┌──

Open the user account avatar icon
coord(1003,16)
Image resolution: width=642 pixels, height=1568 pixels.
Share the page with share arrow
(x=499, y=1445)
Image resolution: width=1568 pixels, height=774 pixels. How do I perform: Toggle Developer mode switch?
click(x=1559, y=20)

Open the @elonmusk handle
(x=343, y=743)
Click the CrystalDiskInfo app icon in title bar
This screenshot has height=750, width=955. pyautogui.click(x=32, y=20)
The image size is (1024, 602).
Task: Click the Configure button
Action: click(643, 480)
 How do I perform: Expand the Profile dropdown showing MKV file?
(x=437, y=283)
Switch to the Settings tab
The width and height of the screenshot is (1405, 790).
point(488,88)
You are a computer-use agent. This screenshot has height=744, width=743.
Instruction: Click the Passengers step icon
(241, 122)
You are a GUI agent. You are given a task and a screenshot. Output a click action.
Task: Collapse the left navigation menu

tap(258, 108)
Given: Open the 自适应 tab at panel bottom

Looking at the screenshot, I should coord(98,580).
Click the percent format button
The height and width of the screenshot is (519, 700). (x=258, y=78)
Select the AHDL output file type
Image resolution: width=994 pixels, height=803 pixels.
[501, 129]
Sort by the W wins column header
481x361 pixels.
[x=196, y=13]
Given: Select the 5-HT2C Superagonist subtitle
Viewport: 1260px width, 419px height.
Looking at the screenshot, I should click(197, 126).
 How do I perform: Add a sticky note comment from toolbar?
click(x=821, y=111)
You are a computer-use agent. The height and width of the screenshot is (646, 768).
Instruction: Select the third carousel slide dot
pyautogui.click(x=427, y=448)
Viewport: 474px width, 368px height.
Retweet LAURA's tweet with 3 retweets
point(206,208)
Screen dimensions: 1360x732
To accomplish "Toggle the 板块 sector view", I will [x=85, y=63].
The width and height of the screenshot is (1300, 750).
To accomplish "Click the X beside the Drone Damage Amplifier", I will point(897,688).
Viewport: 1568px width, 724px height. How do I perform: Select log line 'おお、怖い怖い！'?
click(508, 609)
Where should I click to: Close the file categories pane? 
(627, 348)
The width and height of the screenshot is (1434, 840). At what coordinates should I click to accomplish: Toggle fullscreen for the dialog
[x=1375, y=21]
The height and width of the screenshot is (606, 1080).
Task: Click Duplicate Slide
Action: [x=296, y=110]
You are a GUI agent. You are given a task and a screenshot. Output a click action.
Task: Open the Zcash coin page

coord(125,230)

└──

- **Your assignment**
Take the entries above and write them out again unchanged.

- **Response to the exercise**
Open the user account avatar icon
coord(1003,16)
Image resolution: width=642 pixels, height=1568 pixels.
Share the page with share arrow
(x=499, y=1445)
Image resolution: width=1568 pixels, height=774 pixels. How do I perform: Toggle Developer mode switch?
click(x=1559, y=20)

Open the @elonmusk handle
(x=343, y=743)
Click the CrystalDiskInfo app icon in title bar
This screenshot has height=750, width=955. pyautogui.click(x=32, y=20)
The image size is (1024, 602).
Task: Click the Configure button
Action: click(643, 480)
 How do I perform: Expand the Profile dropdown showing MKV file?
(x=437, y=283)
Switch to the Settings tab
The width and height of the screenshot is (1405, 790).
point(488,88)
You are a computer-use agent. This screenshot has height=744, width=743.
Instruction: Click the Passengers step icon
(241, 122)
You are a GUI agent. You are given a task and a screenshot. Output a click action.
Task: Collapse the left navigation menu

tap(258, 108)
Given: Open the 自适应 tab at panel bottom

Looking at the screenshot, I should coord(98,580).
Click the percent format button
The height and width of the screenshot is (519, 700). (x=258, y=78)
Select the AHDL output file type
Image resolution: width=994 pixels, height=803 pixels.
[501, 129]
Sort by the W wins column header
481x361 pixels.
[x=196, y=13]
Given: Select the 5-HT2C Superagonist subtitle
Viewport: 1260px width, 419px height.
Looking at the screenshot, I should click(197, 126).
 How do I perform: Add a sticky note comment from toolbar?
click(x=821, y=111)
You are a computer-use agent. The height and width of the screenshot is (646, 768).
Instruction: Select the third carousel slide dot
pyautogui.click(x=427, y=448)
Viewport: 474px width, 368px height.
Retweet LAURA's tweet with 3 retweets
point(206,208)
Screen dimensions: 1360x732
To accomplish "Toggle the 板块 sector view", I will [x=85, y=63].
The width and height of the screenshot is (1300, 750).
To accomplish "Click the X beside the Drone Damage Amplifier", I will point(897,688).
Viewport: 1568px width, 724px height. How do I perform: Select log line 'おお、怖い怖い！'?
click(508, 609)
Where should I click to: Close the file categories pane? 
(627, 348)
The width and height of the screenshot is (1434, 840). At what coordinates should I click to accomplish: Toggle fullscreen for the dialog
[x=1375, y=21]
The height and width of the screenshot is (606, 1080).
Task: Click Duplicate Slide
Action: [x=296, y=110]
You are a GUI agent. You are given a task and a screenshot. Output a click action.
Task: Open the Zcash coin page

coord(125,230)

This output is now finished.